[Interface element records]
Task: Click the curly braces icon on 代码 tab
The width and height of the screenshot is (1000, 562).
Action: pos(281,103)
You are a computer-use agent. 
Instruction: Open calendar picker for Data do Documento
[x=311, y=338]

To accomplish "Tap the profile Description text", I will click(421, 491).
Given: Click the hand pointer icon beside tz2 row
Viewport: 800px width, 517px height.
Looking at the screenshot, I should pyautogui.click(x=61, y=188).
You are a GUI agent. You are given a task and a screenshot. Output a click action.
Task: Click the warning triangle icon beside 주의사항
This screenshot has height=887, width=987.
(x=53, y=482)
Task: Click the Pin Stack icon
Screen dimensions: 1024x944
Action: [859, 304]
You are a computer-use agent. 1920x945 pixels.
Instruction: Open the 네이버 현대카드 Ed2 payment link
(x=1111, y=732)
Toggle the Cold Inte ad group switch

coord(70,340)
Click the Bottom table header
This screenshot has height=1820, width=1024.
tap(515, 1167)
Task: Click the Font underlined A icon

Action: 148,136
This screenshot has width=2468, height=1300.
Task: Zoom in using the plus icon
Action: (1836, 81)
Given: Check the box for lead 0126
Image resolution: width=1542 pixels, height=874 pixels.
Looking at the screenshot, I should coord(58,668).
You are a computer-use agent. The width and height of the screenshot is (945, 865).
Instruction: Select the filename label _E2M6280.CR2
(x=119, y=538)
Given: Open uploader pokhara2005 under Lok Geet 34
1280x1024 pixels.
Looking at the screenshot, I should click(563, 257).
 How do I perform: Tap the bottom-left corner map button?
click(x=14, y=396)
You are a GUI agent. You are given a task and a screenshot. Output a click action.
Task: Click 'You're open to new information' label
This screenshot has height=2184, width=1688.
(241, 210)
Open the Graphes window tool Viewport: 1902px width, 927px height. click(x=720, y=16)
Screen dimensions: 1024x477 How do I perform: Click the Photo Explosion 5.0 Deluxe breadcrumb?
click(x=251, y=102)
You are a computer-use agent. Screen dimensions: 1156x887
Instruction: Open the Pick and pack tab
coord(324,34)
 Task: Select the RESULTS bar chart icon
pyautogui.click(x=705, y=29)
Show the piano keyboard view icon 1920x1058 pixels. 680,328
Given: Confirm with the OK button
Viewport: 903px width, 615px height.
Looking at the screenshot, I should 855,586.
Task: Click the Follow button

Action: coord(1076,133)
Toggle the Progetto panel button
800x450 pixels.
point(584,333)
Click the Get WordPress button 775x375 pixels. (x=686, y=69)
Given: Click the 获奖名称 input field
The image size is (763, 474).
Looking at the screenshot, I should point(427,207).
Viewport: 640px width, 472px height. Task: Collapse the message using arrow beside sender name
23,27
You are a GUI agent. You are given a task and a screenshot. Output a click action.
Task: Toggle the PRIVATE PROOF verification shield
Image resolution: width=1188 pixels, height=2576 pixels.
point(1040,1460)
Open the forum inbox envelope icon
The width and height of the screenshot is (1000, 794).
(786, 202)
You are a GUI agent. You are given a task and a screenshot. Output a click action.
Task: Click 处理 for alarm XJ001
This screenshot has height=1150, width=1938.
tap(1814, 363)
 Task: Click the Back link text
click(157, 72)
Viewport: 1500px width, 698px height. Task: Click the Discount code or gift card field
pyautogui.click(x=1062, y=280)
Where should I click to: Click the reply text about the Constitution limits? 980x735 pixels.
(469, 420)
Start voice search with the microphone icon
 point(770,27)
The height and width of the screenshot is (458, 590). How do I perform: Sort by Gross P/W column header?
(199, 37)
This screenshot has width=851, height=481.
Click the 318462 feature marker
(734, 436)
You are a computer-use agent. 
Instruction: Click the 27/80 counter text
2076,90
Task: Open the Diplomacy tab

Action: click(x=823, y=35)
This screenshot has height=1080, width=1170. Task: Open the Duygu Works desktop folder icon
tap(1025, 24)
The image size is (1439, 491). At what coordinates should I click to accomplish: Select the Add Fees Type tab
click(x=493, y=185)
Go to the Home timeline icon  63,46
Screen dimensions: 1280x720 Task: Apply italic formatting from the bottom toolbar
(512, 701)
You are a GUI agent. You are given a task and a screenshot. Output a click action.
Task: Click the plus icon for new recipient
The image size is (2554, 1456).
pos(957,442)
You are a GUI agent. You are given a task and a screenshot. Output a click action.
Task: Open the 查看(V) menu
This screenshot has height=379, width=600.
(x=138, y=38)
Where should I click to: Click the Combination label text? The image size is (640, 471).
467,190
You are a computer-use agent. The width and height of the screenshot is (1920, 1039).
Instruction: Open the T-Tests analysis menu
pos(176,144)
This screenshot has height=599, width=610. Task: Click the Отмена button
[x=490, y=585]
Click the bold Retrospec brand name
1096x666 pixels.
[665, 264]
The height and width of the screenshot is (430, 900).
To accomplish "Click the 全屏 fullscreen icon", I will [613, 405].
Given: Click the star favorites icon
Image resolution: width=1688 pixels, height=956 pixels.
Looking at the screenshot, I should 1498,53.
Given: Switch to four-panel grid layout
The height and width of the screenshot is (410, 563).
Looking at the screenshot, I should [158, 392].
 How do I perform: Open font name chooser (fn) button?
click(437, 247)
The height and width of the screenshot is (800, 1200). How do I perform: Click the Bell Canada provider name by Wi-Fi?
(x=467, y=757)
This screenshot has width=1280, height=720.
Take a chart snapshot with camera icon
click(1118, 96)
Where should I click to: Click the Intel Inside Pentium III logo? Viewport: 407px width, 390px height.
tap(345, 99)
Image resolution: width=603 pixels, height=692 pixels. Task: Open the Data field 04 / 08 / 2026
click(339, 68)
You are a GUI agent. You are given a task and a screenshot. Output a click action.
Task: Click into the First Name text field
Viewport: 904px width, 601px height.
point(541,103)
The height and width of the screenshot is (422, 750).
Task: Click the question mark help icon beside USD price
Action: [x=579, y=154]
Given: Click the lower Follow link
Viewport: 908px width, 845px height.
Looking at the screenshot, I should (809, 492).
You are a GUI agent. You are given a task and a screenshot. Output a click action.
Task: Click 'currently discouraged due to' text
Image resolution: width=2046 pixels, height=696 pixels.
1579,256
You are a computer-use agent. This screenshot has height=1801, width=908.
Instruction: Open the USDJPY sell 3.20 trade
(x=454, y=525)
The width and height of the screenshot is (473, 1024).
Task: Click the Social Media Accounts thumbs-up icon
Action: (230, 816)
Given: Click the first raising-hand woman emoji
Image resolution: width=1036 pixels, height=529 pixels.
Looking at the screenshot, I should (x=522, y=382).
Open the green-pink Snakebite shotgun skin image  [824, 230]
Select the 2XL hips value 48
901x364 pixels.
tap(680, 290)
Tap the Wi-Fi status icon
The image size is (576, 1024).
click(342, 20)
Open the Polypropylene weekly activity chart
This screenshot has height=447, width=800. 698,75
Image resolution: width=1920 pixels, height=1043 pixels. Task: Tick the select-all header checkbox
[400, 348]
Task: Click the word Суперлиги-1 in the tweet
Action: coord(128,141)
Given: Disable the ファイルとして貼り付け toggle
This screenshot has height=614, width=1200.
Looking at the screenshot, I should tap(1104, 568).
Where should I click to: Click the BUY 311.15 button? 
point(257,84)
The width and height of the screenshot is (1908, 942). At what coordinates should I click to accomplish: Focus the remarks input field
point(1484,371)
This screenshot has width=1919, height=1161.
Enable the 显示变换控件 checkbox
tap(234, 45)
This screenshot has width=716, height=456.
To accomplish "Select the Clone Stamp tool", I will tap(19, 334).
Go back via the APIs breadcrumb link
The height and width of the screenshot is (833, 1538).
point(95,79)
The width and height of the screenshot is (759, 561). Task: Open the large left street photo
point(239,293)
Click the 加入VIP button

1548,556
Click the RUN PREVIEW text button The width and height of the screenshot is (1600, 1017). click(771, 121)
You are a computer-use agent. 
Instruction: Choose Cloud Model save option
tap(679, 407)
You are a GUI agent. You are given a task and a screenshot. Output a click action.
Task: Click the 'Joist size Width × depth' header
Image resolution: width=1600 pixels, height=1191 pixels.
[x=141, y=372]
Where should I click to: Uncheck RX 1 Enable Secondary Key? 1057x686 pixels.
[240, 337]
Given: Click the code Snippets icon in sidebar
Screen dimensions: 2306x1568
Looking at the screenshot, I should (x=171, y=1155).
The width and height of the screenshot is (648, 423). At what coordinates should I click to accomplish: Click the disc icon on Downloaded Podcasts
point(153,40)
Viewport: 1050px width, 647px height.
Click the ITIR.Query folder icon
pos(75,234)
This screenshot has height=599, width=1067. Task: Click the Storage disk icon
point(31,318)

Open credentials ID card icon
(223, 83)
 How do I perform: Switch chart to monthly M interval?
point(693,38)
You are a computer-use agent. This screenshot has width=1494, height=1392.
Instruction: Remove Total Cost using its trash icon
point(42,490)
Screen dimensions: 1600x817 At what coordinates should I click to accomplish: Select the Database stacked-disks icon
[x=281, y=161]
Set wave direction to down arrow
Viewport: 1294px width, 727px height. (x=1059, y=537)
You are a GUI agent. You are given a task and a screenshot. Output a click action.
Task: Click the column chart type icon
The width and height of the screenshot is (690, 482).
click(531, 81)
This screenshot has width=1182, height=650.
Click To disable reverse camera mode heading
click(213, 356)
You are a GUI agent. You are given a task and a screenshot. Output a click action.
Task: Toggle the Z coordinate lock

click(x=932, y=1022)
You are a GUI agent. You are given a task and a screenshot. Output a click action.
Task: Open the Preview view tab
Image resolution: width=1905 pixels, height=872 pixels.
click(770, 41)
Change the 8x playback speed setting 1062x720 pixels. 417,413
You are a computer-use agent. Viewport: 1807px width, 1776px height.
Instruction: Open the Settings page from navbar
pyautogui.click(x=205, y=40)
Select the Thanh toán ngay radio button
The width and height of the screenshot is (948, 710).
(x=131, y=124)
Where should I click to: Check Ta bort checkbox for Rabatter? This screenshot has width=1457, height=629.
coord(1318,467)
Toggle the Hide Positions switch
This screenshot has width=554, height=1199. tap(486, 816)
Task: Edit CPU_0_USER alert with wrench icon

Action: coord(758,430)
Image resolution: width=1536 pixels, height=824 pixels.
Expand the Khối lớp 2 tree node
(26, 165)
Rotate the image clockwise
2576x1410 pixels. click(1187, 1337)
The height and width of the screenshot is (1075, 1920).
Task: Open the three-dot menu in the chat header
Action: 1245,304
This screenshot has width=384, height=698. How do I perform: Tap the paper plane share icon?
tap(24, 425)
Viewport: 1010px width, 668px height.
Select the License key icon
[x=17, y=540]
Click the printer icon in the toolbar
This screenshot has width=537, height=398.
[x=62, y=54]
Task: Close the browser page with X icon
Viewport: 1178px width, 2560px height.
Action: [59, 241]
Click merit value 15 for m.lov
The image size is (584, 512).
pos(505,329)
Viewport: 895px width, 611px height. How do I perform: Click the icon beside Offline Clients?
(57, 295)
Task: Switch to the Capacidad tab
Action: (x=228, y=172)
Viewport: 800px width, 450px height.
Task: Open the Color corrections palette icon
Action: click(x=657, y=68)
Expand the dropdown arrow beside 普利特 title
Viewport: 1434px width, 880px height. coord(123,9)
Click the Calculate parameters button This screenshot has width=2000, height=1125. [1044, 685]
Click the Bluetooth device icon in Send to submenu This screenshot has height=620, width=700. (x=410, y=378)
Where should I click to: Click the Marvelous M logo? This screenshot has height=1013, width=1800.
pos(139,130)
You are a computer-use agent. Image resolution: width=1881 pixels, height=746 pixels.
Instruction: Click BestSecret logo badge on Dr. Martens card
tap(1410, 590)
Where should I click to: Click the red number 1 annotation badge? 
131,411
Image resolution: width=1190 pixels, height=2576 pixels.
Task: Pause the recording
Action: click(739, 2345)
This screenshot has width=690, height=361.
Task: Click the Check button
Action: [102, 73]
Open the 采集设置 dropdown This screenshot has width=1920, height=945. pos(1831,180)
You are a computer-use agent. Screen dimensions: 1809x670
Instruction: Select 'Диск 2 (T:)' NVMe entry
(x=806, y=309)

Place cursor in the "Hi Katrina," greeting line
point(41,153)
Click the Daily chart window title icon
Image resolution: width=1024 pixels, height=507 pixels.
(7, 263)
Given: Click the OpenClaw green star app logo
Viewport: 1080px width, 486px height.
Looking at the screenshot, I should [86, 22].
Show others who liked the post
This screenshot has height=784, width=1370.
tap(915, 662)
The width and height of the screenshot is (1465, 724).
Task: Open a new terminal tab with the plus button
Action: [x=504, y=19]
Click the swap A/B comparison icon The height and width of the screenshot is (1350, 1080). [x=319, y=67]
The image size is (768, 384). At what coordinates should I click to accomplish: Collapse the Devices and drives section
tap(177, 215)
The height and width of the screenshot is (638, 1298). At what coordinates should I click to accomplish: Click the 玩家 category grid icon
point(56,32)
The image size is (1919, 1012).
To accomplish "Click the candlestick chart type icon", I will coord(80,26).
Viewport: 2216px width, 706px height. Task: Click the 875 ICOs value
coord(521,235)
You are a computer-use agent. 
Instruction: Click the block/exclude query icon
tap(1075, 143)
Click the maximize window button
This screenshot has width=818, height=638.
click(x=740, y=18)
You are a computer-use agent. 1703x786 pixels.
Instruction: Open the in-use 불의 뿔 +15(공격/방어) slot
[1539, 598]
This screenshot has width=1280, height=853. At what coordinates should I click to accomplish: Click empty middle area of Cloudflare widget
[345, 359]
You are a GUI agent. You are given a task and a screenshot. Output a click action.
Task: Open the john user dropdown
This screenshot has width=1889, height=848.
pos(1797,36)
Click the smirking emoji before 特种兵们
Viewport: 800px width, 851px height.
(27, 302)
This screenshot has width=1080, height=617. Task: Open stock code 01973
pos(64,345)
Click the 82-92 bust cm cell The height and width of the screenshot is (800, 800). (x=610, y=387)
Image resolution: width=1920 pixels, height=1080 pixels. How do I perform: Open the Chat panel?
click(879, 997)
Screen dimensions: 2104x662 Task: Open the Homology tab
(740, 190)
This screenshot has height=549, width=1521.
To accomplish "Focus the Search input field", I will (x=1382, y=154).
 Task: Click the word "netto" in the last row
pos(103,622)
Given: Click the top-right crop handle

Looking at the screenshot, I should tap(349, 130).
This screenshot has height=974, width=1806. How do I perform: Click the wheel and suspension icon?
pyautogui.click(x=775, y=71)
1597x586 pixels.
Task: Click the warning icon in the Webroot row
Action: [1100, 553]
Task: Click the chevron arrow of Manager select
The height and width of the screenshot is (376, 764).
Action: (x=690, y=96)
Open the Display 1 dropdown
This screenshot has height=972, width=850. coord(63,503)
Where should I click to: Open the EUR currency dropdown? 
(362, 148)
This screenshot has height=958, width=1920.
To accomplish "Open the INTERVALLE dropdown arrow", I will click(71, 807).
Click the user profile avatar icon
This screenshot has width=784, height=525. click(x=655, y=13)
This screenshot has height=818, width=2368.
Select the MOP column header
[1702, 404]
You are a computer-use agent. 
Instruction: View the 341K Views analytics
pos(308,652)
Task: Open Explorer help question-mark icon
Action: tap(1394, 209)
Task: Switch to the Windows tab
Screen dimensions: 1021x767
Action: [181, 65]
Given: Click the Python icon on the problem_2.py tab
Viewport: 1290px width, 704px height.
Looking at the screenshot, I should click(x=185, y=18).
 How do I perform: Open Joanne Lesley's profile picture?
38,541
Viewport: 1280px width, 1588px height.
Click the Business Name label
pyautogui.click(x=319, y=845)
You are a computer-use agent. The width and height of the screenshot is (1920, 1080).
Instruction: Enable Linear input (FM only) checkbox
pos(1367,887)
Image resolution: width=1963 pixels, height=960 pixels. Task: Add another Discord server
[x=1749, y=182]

--- WHAT YOU ARE ASKED TO DO ---
Pick out each row above that contains the word "page", and copy those rows.

--- ANSWER TO THIS TASK ---
Instruction: Open the Settings page from navbar
Task: Close the browser page with X icon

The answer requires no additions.